The inconvenient truth is this: cinema has seen it coming for years. How else to account for the black-and-white bestiary that brought us ants the size of SUVs and buffed-up behemoths rising from the ocean floor? Or the more colorful contributions, like a grizzled bear as big as a phone booth, militarized piranhas with excited incisors, or a man-plant with its roots in horror? These are the queer consequences of messing with Mother Nature.
From the fearsome fifties right up to the carbon-coughing present, cinema has ogled the aftereffects of ecological abuse and genetic jerry-rigging. Eco-Amok! takes on this prescient patch of filmdom to relish the monstrosities, as well as considering the causes for consternation.
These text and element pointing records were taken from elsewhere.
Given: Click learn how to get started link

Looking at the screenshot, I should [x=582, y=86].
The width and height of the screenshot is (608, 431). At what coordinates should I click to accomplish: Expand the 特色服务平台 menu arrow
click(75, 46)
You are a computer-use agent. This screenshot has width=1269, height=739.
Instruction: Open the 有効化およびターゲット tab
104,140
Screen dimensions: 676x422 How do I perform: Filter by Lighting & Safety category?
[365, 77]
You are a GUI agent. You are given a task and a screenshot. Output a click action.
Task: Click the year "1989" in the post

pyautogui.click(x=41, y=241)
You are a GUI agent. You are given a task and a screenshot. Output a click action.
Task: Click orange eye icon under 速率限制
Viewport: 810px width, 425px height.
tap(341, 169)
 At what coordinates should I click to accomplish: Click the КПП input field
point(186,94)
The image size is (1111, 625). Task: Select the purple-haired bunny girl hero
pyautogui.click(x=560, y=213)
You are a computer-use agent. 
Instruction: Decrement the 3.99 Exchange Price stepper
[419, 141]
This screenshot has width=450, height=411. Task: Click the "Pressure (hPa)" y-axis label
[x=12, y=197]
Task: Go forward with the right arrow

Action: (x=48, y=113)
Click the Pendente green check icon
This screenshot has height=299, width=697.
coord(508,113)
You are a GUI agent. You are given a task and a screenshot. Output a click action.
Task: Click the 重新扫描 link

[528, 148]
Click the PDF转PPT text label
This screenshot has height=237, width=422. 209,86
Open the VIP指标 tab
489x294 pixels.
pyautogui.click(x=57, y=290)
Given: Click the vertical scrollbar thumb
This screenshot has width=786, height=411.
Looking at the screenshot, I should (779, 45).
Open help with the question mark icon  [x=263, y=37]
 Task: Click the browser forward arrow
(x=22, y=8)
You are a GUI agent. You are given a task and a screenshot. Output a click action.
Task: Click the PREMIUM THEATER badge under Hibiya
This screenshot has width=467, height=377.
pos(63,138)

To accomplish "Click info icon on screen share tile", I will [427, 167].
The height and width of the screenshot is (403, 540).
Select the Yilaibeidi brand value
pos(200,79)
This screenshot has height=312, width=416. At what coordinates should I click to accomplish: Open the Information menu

Whether the anxiety arises from rogue radiation, environmental spoliation, or genomic manipulation, a movie can be found to match the menace. There are rarities like Saul Bass's Phase IV, an acute account of ants with larger-than-life intelligence; Jack Cardiff's The Mutations, in which a crazed botanist tries to meld folks and foliage; Michael Lehmann's Meet the Applegates, a tale of terrorist roaches that want to inherit the earth, even if it's radioactive; and Rene Daalder's harrowing Habitat, a greenhouse with effects, in which CGI meets horticultural hell.
Eco-Amok! conjures both Gore and gore, the timely message and the giddy mayhem. And that's the truth, conveniently.